Immunocrit results correlated well with results from a more complicated and expensive traditional method--proteinA sepharose combined with electrophoresis--in detecting piglets that had not nursed at all.
In another study, using more than 2,000 piglets, researchers found that the immunocrit could predict preweaning survival. They also noted a connection between immunocrit measurements and piglet weight: Heavier piglets were more likely to survive the challenge of not getting colostrum within the critical time frame.
Enhancing Management Practices
The immunocrit can be used to test management practices, such as split suckling, and other strategies used by swine producers to help prevent colostrum deficiency, Vallet says.
Split suckling is a labor-intensive method that involves marking the first-born group of piglets, putting them aside, and then allowing the last piglets born uninhibited access to the sow. The practice is designed to improve access to colostrum for later-born piglets, because studies have shown that there is some influence of birth order on colostrum intake.
"The immunocrit can be performed 24 hours after the split suckling procedure to find out if progress is being made in improving colostrum in different piglets," Vallet says. "Producers can also use the immunocrit as a monitoring device for day-one piglet care. For example, they can randomly select piglets and benchmark how those piglets are doing."
The new technique isn't just for pigs. It could also fit well into management practices of cattle producers. The immunocrit was successfully used to monitor colostrum intake of 96 calves 24 hours after birth.
Taking a Genetic Approach
"Another strategy is to use genomics to modify the colostrum-piglet-mother interaction during that first 24-hour window," Vallet says. "We should be able to use the immunocrit to get some idea of the sow's ability to produce colostrum and then genetically select for colostrum production."
Preliminary research conducted by Gary Rohrer, a geneticist at USMARC, suggests that individual immunocrit values are heritable, presumably because nursing ability is heritable. From analyses of piglets and their mothers, Rohrer found the most significant portion of the variation--50 percent--is accounted for by the piglet's genetics. The mother is responsible for 20 percent of the variation.
Immunocrit data collected from 500 litters--about 5,000 piglets--provide a valid sample for genomic research, Vallet says. Data from each individual piglet is an indicator of its nursing ability, but the average across all piglets gives some indication of the sow's colostrum-production ability.

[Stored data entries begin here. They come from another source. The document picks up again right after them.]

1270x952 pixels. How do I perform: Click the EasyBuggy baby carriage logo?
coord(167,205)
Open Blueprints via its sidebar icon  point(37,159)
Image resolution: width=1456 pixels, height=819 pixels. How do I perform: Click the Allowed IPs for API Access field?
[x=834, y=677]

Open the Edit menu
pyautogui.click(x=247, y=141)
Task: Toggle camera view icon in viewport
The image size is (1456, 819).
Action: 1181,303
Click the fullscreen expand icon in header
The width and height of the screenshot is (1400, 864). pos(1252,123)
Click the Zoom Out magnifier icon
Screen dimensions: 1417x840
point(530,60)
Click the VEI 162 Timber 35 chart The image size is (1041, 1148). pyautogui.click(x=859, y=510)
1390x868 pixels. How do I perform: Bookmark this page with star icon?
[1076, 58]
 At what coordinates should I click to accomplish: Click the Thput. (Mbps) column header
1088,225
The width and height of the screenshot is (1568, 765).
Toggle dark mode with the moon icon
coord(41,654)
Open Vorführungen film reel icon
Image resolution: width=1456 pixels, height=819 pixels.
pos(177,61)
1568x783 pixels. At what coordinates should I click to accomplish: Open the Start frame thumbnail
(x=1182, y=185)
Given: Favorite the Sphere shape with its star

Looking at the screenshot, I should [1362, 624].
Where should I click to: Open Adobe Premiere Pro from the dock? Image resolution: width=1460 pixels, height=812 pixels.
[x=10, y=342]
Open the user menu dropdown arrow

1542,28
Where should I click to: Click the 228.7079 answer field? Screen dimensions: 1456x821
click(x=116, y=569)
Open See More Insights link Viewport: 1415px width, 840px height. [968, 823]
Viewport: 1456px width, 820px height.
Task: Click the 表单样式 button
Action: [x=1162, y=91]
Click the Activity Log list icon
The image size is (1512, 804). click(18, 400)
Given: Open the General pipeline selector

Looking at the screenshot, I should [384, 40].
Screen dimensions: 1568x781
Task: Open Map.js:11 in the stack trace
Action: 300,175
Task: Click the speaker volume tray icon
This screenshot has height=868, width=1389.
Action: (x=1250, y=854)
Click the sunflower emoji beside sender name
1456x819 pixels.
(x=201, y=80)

"When it comes to genetic associations, the more numbers, the better," Rohrer says. "Not only do we have a much higher heritability for the actual piglet's ability or potential, we also have a lot more records."
Rohrer plans to group DNA from piglets with very high immunocrit values and compare it with DNA collected from piglets with very low values.
"We can efficiently genotype those pools of DNA, estimate frequencies, and hopefully identify regions of the genome that are affecting the pig's ability to acquire and absorb colostrum," he says.
If successful, researchers would be able to recommend genetic markers that allow pork producers to identify and breed sows that ably produce colostrum and piglets with improved neonatal nursing abilities--an outcome that would help reduce the odds of preweaning mortality.
This research is part of Food Animal Production (#101), an ARS national program described at www.nps.ars.usda.gov.